I wrote code to extract the number of revisions per week, massaged it into a comma-separated-variable (CSV) file, pulled that into an OpenOffice spreadsheet (OOCalc), graphed it, printed the graph as a PDF, turned the PDF into PNG, and posted it on a blog that my boss could go to, whenever he wanted to look.

A lot of work.

Except that now I know how to convert PDF to PNG, how to import a graph into a blog, and a lot more about how to use spreadsheets.

The data extraction is a script that runs from a weekly cron job, and I now know how to use OOCalc templates and keyboard shortcuts to turn the data into a posted graph with just a few keystrokes.

Even Debi, our HR maven, can understand the graphs, and she's impressed.

The hard part, now, is just having a year's worth of data to analyze.
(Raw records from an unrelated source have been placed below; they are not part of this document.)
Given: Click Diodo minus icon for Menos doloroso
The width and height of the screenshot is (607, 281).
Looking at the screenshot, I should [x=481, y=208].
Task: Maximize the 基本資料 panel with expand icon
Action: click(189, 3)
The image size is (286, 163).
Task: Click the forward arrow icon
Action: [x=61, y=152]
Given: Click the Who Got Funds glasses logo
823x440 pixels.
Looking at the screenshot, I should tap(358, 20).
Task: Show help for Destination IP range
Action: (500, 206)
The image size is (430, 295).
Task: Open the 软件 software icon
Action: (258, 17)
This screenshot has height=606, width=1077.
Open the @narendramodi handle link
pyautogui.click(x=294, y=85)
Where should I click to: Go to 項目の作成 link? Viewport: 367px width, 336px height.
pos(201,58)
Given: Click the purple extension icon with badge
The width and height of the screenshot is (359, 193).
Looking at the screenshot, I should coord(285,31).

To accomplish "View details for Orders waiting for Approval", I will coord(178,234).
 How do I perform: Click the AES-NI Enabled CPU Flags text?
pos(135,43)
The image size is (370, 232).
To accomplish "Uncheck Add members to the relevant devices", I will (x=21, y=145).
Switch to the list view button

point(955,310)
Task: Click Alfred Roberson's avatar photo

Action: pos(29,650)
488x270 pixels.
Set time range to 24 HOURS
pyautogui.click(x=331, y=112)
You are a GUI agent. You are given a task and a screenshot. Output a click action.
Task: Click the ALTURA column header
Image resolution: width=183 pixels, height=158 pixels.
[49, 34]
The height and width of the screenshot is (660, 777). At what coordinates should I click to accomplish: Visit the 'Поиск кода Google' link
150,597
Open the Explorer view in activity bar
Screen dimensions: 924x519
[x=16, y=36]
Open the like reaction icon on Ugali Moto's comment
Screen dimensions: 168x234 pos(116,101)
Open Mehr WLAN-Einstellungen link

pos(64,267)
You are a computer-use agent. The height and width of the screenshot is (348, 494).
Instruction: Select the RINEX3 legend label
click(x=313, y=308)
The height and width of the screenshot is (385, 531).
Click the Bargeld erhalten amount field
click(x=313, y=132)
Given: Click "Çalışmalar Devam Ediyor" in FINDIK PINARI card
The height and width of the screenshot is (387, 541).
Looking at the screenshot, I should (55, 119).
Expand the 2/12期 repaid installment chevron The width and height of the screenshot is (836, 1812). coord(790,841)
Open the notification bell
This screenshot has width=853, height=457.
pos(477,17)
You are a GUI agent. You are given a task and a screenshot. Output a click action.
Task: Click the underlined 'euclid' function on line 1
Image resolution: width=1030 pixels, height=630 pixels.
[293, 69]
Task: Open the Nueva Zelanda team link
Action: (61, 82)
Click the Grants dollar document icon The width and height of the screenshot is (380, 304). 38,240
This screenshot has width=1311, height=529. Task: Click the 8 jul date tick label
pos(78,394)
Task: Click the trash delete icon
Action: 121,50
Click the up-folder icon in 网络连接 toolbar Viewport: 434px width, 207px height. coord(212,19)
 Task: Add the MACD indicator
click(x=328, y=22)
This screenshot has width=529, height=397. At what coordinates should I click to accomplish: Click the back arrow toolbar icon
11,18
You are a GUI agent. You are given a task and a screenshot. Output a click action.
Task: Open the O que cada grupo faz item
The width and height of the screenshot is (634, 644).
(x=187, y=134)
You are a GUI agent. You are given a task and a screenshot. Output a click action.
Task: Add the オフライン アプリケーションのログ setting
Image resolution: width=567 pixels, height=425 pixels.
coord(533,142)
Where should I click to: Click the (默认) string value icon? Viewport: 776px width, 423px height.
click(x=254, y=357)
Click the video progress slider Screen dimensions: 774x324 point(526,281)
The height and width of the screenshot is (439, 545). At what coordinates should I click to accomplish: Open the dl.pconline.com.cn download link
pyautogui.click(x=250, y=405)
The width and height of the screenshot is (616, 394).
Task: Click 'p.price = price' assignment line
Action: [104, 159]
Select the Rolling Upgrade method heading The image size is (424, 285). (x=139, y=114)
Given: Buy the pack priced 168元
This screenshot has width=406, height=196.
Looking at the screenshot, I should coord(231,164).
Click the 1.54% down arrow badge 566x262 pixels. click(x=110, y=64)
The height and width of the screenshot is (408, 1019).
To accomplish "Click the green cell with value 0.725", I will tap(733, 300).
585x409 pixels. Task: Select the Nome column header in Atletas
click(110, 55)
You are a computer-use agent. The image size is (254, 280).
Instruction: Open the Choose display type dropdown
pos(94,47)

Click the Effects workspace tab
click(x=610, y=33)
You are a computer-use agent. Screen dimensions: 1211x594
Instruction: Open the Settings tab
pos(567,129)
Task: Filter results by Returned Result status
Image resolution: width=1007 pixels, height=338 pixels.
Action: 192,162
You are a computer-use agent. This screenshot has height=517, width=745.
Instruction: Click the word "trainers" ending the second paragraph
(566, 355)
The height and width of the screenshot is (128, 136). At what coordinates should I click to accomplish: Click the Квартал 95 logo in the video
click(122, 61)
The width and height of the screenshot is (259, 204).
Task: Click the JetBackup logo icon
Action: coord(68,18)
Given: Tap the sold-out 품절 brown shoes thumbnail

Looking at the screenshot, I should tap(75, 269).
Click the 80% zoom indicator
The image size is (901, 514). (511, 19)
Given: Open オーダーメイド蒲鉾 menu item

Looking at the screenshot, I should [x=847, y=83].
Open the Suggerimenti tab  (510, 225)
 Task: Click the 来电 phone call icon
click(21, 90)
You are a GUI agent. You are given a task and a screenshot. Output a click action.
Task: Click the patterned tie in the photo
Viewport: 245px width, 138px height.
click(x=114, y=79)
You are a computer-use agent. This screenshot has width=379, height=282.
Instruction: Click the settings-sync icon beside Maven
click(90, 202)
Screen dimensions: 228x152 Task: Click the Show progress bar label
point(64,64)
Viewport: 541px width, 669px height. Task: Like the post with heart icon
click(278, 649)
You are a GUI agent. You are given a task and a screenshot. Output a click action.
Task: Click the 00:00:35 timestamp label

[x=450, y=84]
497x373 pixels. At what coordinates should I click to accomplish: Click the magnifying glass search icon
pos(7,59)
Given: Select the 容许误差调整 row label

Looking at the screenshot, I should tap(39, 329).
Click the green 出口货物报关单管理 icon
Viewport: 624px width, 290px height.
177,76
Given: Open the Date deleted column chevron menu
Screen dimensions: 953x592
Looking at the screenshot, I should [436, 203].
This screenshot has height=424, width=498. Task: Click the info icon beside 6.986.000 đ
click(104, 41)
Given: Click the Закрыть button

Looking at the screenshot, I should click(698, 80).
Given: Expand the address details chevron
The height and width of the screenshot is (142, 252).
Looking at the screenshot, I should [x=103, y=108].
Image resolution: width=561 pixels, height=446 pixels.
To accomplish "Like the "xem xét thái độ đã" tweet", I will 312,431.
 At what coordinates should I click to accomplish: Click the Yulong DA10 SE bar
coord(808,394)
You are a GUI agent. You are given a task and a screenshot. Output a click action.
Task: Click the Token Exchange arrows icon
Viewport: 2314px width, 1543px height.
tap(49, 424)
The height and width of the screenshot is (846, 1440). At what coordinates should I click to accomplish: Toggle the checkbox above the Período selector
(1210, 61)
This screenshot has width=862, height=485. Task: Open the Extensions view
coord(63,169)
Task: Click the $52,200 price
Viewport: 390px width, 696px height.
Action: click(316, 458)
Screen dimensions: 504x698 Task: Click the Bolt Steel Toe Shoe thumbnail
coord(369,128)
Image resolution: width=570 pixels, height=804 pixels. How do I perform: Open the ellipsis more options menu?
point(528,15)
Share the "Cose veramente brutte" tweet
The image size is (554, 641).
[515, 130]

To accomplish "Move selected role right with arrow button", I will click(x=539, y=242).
I've been recording my daily weight and pedometer readings, in hopes of using them as an excuse to learn something else about spreadsheets.

Today, it paid off.

Looking through my bookshelf, just now, I came on Mosteller & Tukey's Data Analysis and Regression. This book is quirky, but the authors may be America's most famous statisticians (if there is such a thing). John Tukey invented the words "software" and "bit." Their advice is good.

They say to try smoothing data with successive running medians, until the data stabilize.

"Can I do that with OOCalc?"

You bet. Google says it has a MEDIAN() function built right in.

Here are the steps I tried, in less time than it took to type this post.
  • Pick a column to hold the running medians. Click on a cell in that column, and type =median .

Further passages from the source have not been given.